YOUR OBJECTIVE =>
Although the entries contain pictures, your copy should hold only their exact text.

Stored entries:
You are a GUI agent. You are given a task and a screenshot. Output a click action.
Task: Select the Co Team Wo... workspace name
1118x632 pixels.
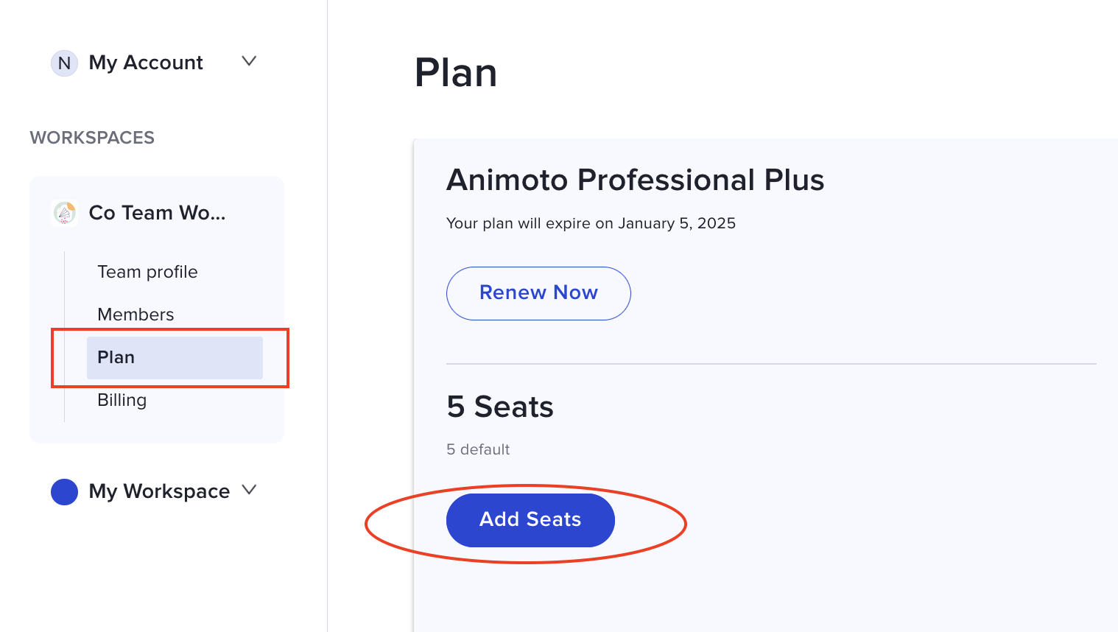point(157,213)
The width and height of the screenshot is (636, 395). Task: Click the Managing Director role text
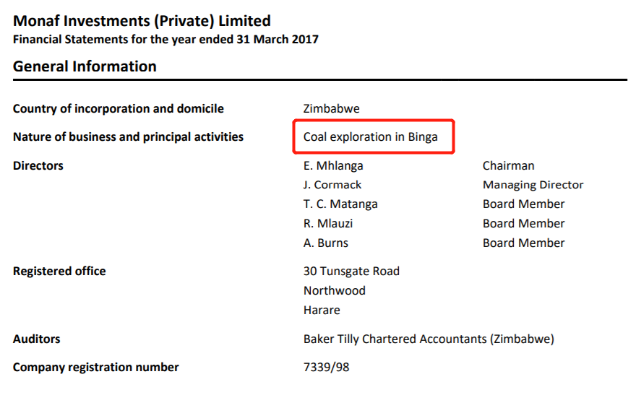coord(533,185)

WORKED SOLUTION =>
You are a GUI agent. You are given a task and a screenshot. Output a click action.
Task: Select the Co Team Wo... workspace name
1118x632 pixels.
point(157,213)
The width and height of the screenshot is (636, 395). Task: Click the Managing Director role text
coord(533,185)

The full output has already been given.